- [Task goal] Return every line of the data below unchanged, from the first line to the last.

=== Given records ===

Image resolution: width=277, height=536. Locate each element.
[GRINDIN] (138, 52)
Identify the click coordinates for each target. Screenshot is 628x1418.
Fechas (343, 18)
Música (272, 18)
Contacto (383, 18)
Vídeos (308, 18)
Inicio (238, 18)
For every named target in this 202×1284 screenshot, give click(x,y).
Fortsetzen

===

- [Output below]
Image resolution: width=277, height=536. Locate each element.
[GRINDIN] (138, 52)
Identify the click coordinates for each target. Screenshot is 628x1418.
Fechas (343, 18)
Música (272, 18)
Contacto (383, 18)
Vídeos (308, 18)
Inicio (238, 18)
For every named target in this 202×1284 screenshot, give click(x,y).
Fortsetzen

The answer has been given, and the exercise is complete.